◆ Written exercise
Turn the part of the entries that opens with the line containing "You are a GUI" and runs through the end of the entries into a numbered list, one line per item, skipping blank lines and leaving out the pictures.

◆ Data rows
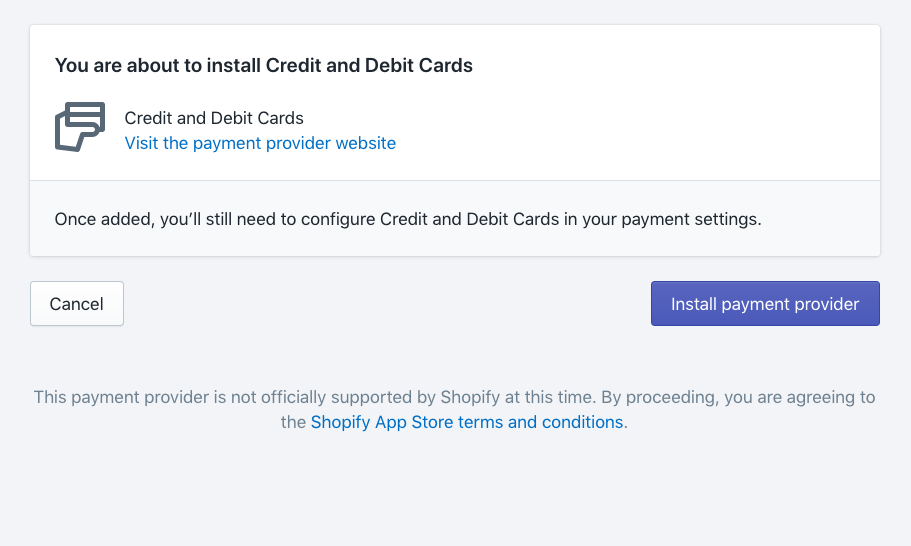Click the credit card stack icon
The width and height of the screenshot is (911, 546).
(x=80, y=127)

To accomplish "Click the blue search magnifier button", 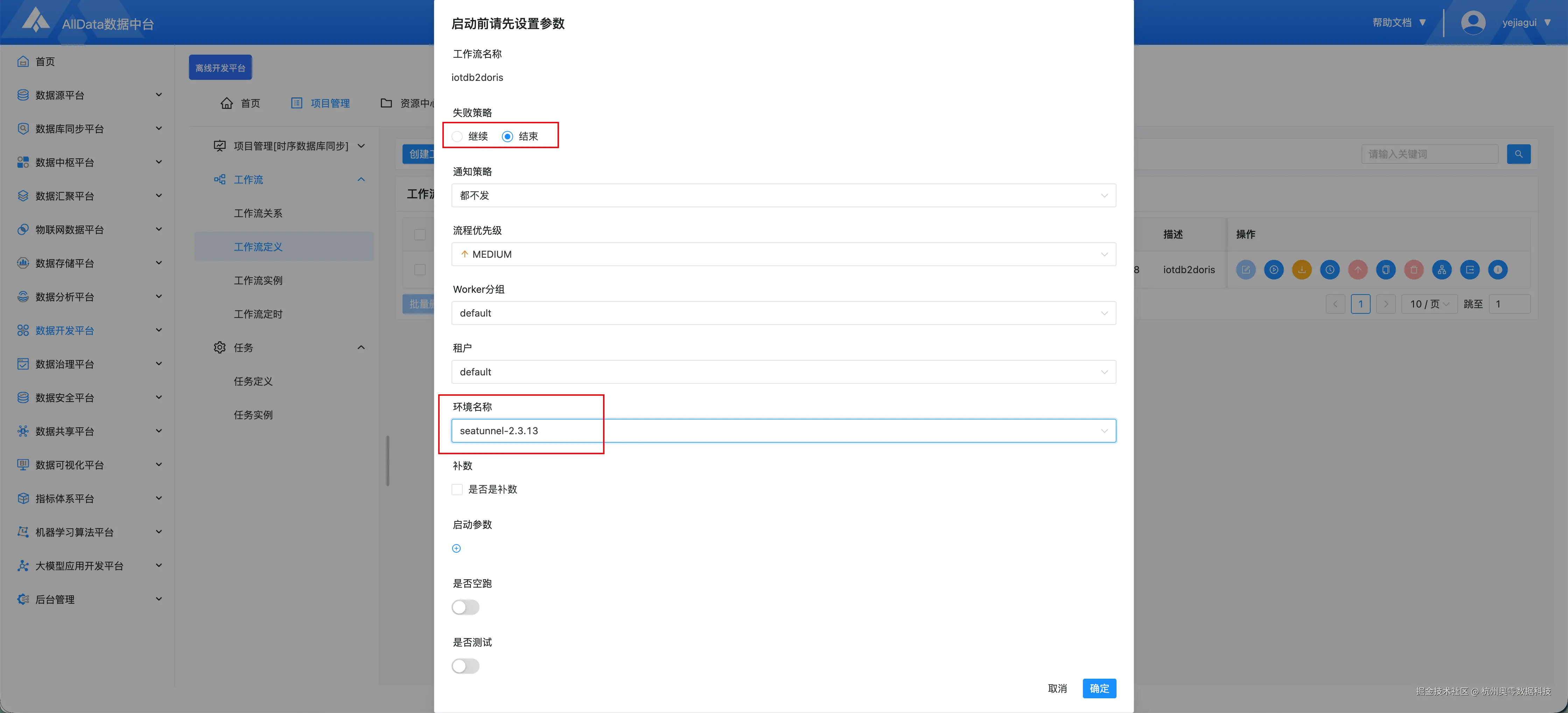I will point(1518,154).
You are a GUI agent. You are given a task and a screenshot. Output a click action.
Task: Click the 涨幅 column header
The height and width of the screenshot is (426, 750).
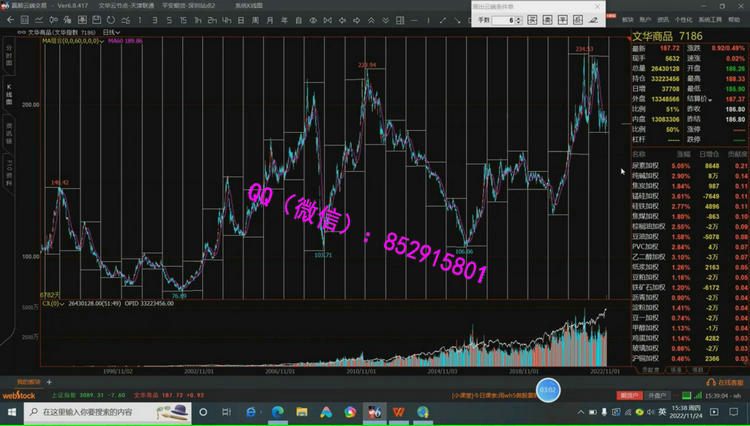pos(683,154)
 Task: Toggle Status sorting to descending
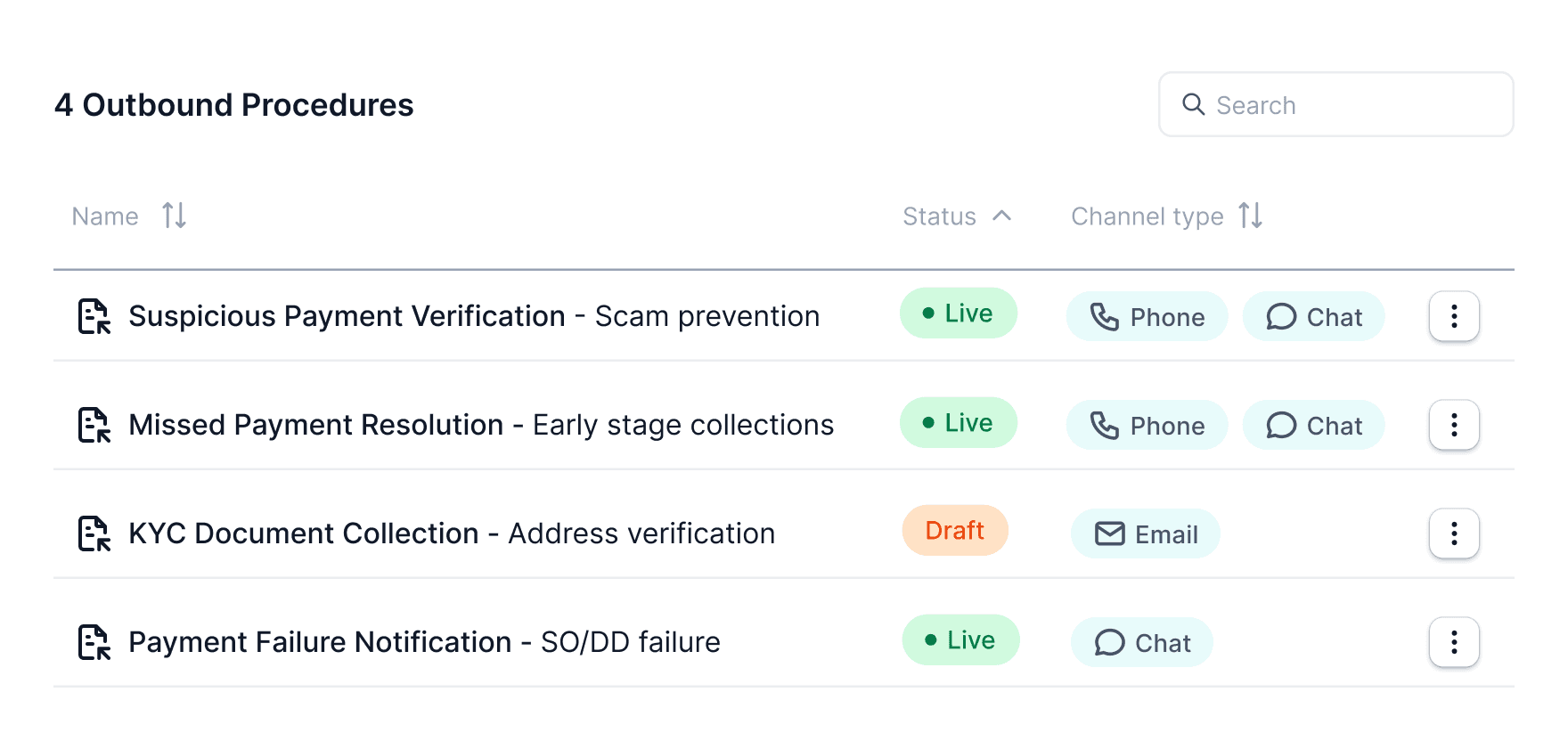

◆ Complete answer
1. You are a GUI agent. You are given a task and a screenshot. Output a click action.
2. Task: Click the 涨幅 column header
3. The height and width of the screenshot is (426, 750).
4. pos(683,154)
5.  Task: Toggle Status sorting to descending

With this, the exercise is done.